SHORT PROBLEM:
Count the lines below that contain the string "computer", treating uppercase and lowercase as different, and reply with only the number.

################

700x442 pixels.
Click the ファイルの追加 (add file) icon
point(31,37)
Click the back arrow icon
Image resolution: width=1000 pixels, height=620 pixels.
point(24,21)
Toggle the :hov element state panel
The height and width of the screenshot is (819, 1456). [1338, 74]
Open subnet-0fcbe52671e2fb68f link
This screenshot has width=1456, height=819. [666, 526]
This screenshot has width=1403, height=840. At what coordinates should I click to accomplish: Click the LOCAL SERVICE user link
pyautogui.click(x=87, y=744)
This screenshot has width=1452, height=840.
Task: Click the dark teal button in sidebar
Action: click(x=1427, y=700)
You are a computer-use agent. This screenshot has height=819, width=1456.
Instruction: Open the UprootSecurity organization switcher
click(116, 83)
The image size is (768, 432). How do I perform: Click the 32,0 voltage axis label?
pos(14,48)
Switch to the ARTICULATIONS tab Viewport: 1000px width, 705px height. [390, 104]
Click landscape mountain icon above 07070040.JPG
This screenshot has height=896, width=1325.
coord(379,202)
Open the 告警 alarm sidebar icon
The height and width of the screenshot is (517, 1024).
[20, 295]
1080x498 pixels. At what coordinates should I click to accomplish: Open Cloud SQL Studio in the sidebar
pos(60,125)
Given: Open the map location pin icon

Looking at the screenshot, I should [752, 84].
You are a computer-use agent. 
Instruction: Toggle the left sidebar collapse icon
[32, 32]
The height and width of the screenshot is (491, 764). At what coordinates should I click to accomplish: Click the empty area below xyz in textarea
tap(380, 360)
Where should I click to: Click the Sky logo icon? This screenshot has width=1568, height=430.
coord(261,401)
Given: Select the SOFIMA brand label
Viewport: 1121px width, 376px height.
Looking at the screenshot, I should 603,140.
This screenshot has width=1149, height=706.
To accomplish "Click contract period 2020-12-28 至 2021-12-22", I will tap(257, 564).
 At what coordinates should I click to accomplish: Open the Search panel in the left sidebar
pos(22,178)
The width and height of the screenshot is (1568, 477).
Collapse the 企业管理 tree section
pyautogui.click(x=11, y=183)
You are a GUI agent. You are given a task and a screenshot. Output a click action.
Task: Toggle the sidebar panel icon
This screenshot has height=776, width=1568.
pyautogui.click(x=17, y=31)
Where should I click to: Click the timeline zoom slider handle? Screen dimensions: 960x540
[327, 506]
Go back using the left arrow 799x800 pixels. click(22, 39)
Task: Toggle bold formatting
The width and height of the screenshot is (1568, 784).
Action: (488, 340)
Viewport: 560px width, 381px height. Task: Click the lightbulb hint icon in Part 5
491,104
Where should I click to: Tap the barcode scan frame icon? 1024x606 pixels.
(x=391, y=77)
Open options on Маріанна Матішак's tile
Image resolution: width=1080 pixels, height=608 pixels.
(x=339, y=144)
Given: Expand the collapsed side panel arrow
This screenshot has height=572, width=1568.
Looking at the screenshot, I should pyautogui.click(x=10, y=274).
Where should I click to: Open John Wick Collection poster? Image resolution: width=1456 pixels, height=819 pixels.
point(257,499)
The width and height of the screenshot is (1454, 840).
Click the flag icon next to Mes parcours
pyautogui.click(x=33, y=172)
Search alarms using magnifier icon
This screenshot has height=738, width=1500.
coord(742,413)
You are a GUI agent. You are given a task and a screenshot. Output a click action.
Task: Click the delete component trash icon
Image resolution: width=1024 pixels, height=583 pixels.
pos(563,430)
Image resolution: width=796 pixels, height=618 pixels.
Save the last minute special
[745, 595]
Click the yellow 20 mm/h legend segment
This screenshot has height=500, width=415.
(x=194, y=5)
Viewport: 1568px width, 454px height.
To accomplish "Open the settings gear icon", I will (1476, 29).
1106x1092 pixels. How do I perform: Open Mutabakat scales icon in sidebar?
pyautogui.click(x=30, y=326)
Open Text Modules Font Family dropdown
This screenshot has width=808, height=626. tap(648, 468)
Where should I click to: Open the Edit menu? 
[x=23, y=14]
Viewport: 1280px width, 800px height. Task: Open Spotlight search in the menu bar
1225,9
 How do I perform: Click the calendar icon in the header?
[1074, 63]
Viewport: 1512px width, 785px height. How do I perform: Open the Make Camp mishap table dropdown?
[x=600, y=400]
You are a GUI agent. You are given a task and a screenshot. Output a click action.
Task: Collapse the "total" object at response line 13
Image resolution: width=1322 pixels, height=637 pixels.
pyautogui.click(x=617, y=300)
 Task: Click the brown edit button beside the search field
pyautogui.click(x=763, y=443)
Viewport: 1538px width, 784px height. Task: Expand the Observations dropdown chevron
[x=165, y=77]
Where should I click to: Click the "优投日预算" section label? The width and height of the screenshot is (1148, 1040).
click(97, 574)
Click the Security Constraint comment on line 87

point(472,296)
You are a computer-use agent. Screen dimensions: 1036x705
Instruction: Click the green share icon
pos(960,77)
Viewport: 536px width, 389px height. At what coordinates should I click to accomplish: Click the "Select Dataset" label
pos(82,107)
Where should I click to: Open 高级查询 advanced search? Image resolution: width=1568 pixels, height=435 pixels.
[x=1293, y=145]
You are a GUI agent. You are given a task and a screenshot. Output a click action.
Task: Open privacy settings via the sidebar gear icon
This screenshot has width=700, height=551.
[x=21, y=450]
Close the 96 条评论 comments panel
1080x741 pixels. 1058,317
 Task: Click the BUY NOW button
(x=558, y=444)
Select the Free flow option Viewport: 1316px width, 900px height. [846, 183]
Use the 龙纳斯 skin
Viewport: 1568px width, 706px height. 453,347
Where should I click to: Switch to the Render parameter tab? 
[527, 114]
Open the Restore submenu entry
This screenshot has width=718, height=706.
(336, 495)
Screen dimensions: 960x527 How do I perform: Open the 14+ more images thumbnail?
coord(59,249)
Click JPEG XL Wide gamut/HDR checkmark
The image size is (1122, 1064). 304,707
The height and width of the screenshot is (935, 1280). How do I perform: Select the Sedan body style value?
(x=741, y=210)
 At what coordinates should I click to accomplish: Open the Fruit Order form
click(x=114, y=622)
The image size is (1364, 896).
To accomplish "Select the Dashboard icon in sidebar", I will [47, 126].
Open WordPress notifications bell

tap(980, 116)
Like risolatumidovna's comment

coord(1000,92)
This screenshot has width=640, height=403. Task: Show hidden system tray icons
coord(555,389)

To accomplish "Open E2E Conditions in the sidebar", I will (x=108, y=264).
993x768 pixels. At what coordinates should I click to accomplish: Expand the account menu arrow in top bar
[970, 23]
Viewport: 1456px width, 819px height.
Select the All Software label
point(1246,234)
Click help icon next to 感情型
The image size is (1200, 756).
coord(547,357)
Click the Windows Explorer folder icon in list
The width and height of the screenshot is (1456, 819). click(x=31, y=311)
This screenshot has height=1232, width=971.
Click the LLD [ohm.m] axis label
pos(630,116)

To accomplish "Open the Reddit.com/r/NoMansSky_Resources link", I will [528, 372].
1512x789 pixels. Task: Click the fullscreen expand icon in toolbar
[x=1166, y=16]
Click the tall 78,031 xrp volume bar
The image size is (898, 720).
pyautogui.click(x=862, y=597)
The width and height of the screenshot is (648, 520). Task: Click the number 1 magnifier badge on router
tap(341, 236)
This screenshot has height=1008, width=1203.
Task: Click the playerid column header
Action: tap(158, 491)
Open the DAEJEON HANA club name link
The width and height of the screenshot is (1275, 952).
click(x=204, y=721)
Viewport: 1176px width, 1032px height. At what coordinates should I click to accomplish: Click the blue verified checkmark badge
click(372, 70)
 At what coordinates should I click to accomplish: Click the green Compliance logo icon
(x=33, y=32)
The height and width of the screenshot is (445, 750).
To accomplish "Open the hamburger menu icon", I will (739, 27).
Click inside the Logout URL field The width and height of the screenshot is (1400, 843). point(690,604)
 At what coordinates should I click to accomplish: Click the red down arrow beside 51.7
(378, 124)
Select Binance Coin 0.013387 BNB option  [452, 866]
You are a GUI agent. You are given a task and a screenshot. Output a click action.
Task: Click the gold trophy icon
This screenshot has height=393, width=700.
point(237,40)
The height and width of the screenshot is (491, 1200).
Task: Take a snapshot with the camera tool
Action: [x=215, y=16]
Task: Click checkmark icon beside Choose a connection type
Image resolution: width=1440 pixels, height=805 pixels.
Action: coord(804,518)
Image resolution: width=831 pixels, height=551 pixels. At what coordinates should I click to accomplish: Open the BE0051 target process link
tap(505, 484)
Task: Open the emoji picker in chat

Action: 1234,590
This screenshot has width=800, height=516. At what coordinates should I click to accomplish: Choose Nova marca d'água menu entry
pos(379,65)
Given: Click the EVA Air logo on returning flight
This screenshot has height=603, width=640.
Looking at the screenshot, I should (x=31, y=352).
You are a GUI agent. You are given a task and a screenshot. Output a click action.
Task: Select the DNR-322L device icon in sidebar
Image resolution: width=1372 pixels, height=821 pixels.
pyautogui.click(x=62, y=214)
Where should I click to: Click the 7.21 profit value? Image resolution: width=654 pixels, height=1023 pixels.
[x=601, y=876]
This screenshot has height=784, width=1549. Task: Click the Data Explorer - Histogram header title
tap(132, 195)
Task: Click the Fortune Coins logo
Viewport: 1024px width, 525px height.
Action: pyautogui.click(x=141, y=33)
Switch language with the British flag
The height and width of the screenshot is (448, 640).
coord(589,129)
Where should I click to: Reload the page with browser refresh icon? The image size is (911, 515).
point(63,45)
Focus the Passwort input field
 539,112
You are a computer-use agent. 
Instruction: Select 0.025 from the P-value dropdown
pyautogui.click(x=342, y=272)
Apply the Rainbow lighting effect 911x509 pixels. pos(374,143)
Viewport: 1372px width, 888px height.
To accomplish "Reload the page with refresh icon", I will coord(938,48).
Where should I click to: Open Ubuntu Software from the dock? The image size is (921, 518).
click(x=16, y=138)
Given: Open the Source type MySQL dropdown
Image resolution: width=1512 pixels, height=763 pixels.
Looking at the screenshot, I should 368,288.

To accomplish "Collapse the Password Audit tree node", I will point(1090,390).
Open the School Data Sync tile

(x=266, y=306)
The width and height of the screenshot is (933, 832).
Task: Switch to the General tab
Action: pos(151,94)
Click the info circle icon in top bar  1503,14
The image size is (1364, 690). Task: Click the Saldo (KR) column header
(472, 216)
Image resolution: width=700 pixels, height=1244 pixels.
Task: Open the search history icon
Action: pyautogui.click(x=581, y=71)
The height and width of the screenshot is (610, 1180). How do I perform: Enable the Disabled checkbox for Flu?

################

THE RESULT:
4